Texto seleccionado
════════

AVISO: Este relato es distinto a otros que he colgado.... Este tiene un claro destinatario y un motivo igual de transparente...
Le gustaba escribir. Siempre lo había hecho. Era su pasión: los cuentos le llenaban de vida. Nunca fue reconocido por los que le rodeaban, nunca le consideraron un adonis de la palabra escrita. Sus historias eran buenas, horriblemente realistas, tanto que llegaban a arañar el alma. Dolían. Te mostraban verdades muy crudas de la forma más directa. Hablaba con el corazón y apuntaba con sus dardos directamente a la razón de quien le leía. Claro, eso incomodaba a quien paseaba por sus textos: nunca es agradable oír la verdad tan clara. Pero era la mejor forma de hacerlo, la única: sin adornos literarios que embozaran la moraleja de sus cuentos.
Nunca fue reconocido. Ni si quiera tratado con un mínimo respeto. ¡Claro que esa historia la has oído antes, claro que te suena! Porque sus ficciones estaban basadas en realidades, como las de todos…! Cervantes siempre tuvo algo de Quijote, o conoció a alguien similar y contó su historia… Lee la “historia de Campanilla”, apuesto el cuello a que te suena… ¡Nos ha jodido, igual que te suena la de una chica anoréxica!

════════

Filas mostradas
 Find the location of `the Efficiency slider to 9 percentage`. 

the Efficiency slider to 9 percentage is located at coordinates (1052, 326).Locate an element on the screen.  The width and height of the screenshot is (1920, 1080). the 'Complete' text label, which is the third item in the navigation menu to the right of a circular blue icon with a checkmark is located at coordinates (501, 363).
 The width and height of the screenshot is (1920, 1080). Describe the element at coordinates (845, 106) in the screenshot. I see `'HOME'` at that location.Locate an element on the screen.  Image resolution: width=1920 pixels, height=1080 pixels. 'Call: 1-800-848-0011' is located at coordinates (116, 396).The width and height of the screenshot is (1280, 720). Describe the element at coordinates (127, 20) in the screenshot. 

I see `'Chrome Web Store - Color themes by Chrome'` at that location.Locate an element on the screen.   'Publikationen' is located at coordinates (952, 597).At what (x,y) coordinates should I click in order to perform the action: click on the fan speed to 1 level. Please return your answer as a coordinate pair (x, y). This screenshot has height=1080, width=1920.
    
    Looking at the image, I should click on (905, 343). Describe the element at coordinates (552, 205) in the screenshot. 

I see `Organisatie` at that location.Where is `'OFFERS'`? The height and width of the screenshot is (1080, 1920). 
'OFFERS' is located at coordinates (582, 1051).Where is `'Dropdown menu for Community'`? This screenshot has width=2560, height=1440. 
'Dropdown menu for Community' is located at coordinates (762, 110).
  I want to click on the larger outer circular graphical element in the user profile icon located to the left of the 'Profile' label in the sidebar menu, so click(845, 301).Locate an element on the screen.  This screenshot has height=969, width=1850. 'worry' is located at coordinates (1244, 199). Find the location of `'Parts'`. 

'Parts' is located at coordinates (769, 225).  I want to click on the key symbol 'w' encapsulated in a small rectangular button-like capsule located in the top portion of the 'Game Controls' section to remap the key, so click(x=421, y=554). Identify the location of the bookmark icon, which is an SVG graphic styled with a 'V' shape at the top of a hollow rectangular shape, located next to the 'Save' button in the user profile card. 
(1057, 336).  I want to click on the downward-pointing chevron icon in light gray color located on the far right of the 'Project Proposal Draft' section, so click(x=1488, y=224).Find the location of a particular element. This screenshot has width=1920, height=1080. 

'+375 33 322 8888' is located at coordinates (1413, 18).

════════

Tareas del ejercicio
1. Responde a estas preguntas sobre el relato del escritor no reconocido:
(a) Según el aviso inicial, ¿qué tiene este relato además de un motivo igual de transparente?
(b) ¿Qué le llenaba de vida al protagonista?
(c) ¿De qué personaje se dice que Cervantes siempre tuvo algo?
2. Retoma el relato del escritor no reconocido a partir de su última frase.

Respuestas
1.
(a) Un claro destinatario.
(b) Los cuentos.
(c) De Quijote.

2.
Pero él nunca fue reconocido por sus historias… Trabajó y luchó por mejorarlas, por superar las críticas destructivas de los que se suponía debían ayudarle a tener confianza en sus escritos y en sus sueños…
Pero nunca fue reconocido.
¿Qué por qué hablo de él en pasado? Porque “entre todos lo mataron” (¿os suena esa frase?). No a él como persona, gracias al Cielo… Pero terminaron con sus ánimos, asesinaron su ilusión y al escritor que llevaba dentro… Le condujeron al suicidio literario… ¿Y por qué? Porque nunca fue reconocido como merecía serlo.